The Court of Appeals of Washington, Division One
Jan 23, 1989
53 Wn. App. 317 (Wash. Ct. App. 1989)

Summary

holding police could have watched defendant's home while obtaining "the usual warrant or a telephonic warrant" rather than entering the defendant's home when defendant committed only a minor offense

Summary of this case from State v. Bessette

Opinion

No. 20438-6-I.

January 23, 1989.

[1] Arrest — Warrantless Entry — Exigent Circumstances — Hot Pursuit — Traffic Offense. Hot pursuit of a fleeing suspect does not provide sufficient exigent circumstances to permit a warrantless entry into a private home to make an arrest for a traffic violation.

Nature of Action: The defendant was charged with resisting arrest and certain traffic infractions after police pursued him to his home and followed him into his garage and arrested him.

Municipal Court: The Seattle Municipal Court, No. 86-144-0020, Ronald Kessler, J., entered a judgment of guilty on December 16, 1986.

Superior Court: The Superior Court for King County, No. 86-1-02051-1, Herbert M. Stephens, J., on April 15, 1987, affirmed the conviction.

Court of Appeals: Holding that the arrest was unlawful, the court reverses the conviction for resisting arrest.

Jeffrey L. Needle, for petitioner.

Douglas N. Jewett, City Attorney, and Albert Raines, Assistant, for respondent.


The defendant, John C. Altschuler, appeals the King County Superior Court's order affirming his conviction in Seattle Municipal Court for resisting arrest. We reverse.

FACTS

On May 23, 1986, at approximately 9:05 p.m., Seattle City Police Officers Olney and Haynes observed Altschuler drive through a red light at the intersection of Third Avenue N.W. and N.W. 85th in Seattle, Washington. The officers pursued Altschuler in their patrol car with their emergency lights flashing. Approximately 1 block past the red light, the officers caught up with Altschuler and, using their sirens, spotlights, and P.A. system, tried to get Altschuler to stop his car. Altschuler did not stop and continued driving at a moderate rate of speed (30 m.p.h.) until he reached his home approximately 12 blocks from the intersection.

Altschuler testified that the light at the intersection was green and that he had been unaware that there were police officers trying to stop him. He did not hear any loudspeakers, but did see an unrecognizable light several blocks back.
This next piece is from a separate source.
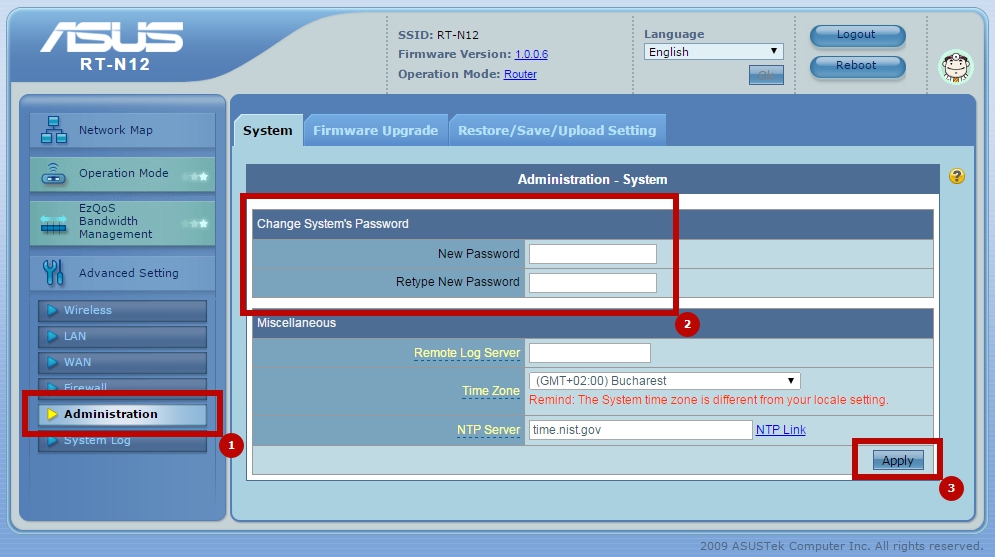Click the Apply button
Image resolution: width=995 pixels, height=557 pixels.
[x=897, y=461]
When Altschuler reached his driveway, he used his remote control to open the garage door, drove into the garage, parked, and used the remote control to close the garage door. Officers Olney and Haynes pulled into the driveway immediately behind Altschuler, blocking exit by his car. As the garage door began to close, Officer Haynes ran into the garage. The garage door closed with Altschuler and Officer Haynes inside. There is no record before this court as to what occurred in the garage. Altschuler was subsequently arrested and charged in Seattle Municipal Court with resisting arrest, refusal to stop, and running a red light.
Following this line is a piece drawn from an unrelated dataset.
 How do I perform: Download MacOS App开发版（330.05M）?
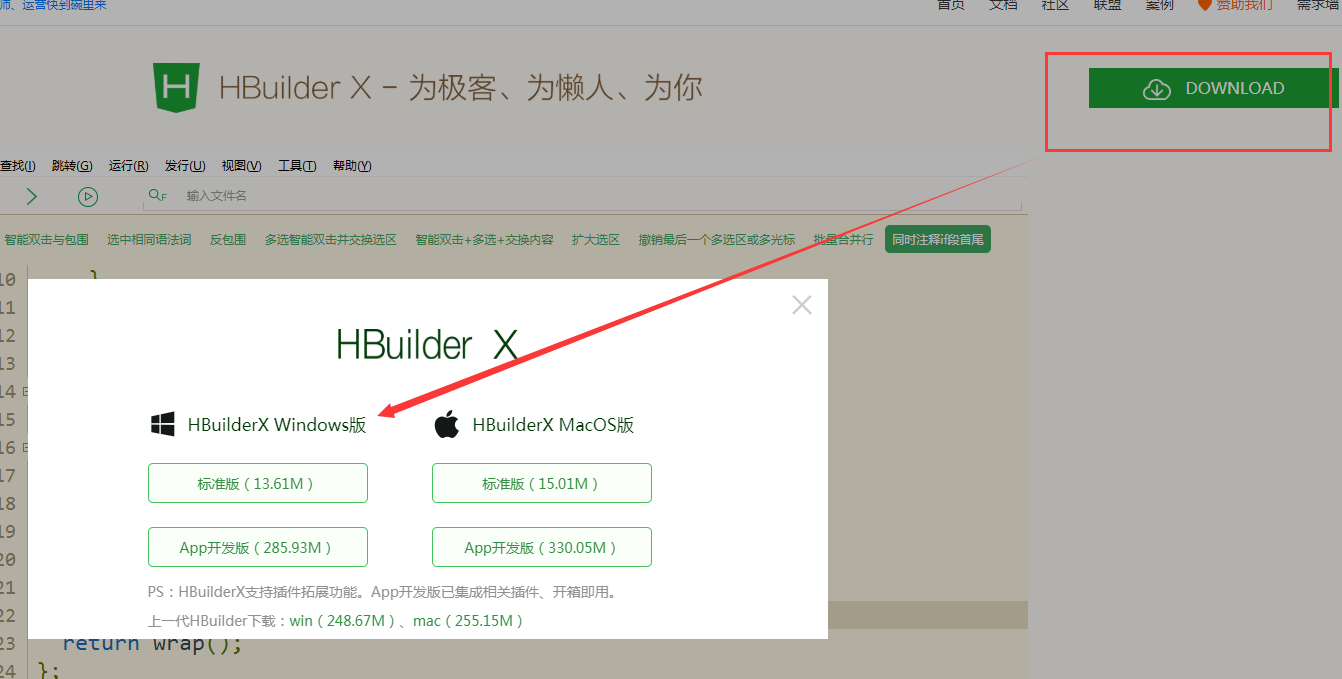tap(541, 547)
Altschuler subsequently made a motion in Seattle Municipal Court to dismiss the charge of resisting arrest on the basis that the arrest was illegal. The judge denied the motion, and Altschuler appealed to the King County Superior Court. On April 14, 1987, the Superior Court affirmed the municipal court convictions and in addition, ruled that Seattle's resisting arrest ordinance is constitutional. Altschuler then sought and was granted discretionary review by this court.

UNLAWFUL ARREST

The primary issue on appeal is whether Altschuler's arrest was unlawful. Altschuler contends that his arrest was unlawful because the arrest was made in his home without a warrant, the entry by police was nonconsensual, and the offense involved was a minor traffic infraction.
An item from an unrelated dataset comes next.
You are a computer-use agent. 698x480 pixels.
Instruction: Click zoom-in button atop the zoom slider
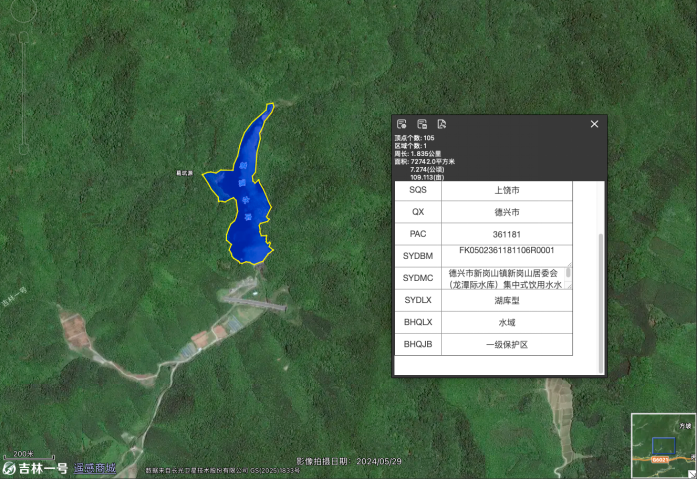24,37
The Fourth Amendment prohibits police from making a warrantless and nonconsensual entry into a suspect's home to make a routine felony arrest without exigent circumstances. State v. Terrovona, 105 Wn.2d 632, 644, 716 P.2d 295 (1986) (citing Payton v. New York, 445 U.S. 573, 63 L.Ed.2d 639, 100 S.Ct. 1371 (1980)). All warrantless entries of a home are presumptively unreasonable, and the government bears the burden of demonstrating exigent circumstances that overcome this presumption of unreasonableness before agents of the government may invade the sanctity of the home. Welsh v. Wisconsin, 466 U.S. 740, 749-50, 80 L.Ed.2d 732, 104 S.Ct. 2091 (1984). There are 11 factors to consider in determining whether exigent circumstances existed to justify a warrantless police entry into a home: (1) a grave offense, particularly a crime of violence, is involved; (2) the suspect is reasonably believed to be armed; (3) there is reasonably trustworthy information that the suspect is guilty; (4) there is strong reason to believe that the suspect is on the premises; (5) the suspect is likely to escape if not swiftly apprehended; (6) the entry is made peaceably; (7) hot pursuit; (8) fleeing suspect; (9) danger to arresting officer or to the public; (10) mobility of the vehicle; and (11) mobility or destruction of the evidence. Terrovona, 105 Wn.2d at 644. Whether this rule imposes an absolute ban on warrantless home arrests for minor offenses has not been considered. Welsh, 466 U.S. at 749 n. 11. However, in Welsh, Justice Brennan did state that "application of the exigent-circumstances exception in the context of a home entry should rarely be sanctioned when there is probable cause to believe that only a minor offense . . . has been committed." Welsh, 466 U.S. at 753.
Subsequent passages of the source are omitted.